NOTE: this will face all of the same challenges as aggregate_configuration_set_info()
you need to find the overlap of COs and PRs.
- aggregate_property_info(pr_ids, verbose=False)
Aggregates the following information from a list of properties:
types
labels
labels_counts
- Parameters
pr_ids (list or str) – The IDs of the configurations to aggregate information from
verbose (bool, default=False) – If True, prints a progress bar
- Returns
All of the aggregated info
- Return type
aggregated_info (dict)
- apply_labels(dataset_id, collection_name, query, labels, verbose=False)
Applies the given labels to all objects in the specified collection that match the query and are linked to the given dataset.
- Parameters
dataset_id (str) – The ID of the dataset. Used as a safety measure to only update entries for the given dataset.
collection_name (str) – One of ‘configurations’ or ‘properties’.
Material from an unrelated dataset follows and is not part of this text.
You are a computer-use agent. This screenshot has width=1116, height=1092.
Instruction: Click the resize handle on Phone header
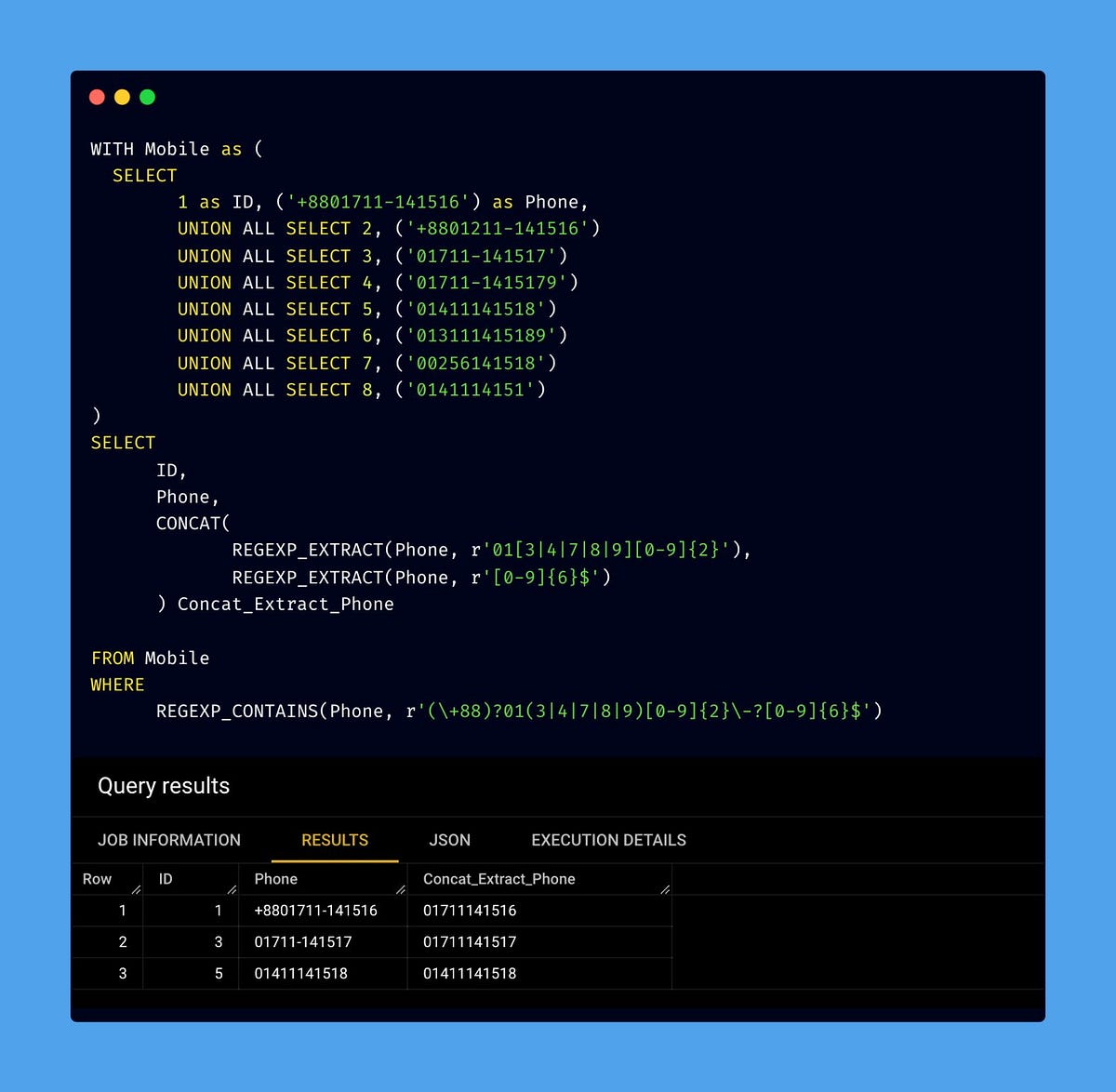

query (dict) – A Mongo-style query for filtering the collection. For example:
query = {'nsites': {'$lt': 100}}
.labels (set or str) – A set of labels to apply to the matching entries.
verbose (bool) – If True, prints progress bar.
- Pseudocode:
Get the IDs of the configurations that match the query
Use updateMany to update the MongoDB
Iterate over the HDF5 entries.
- concatenate_configurations()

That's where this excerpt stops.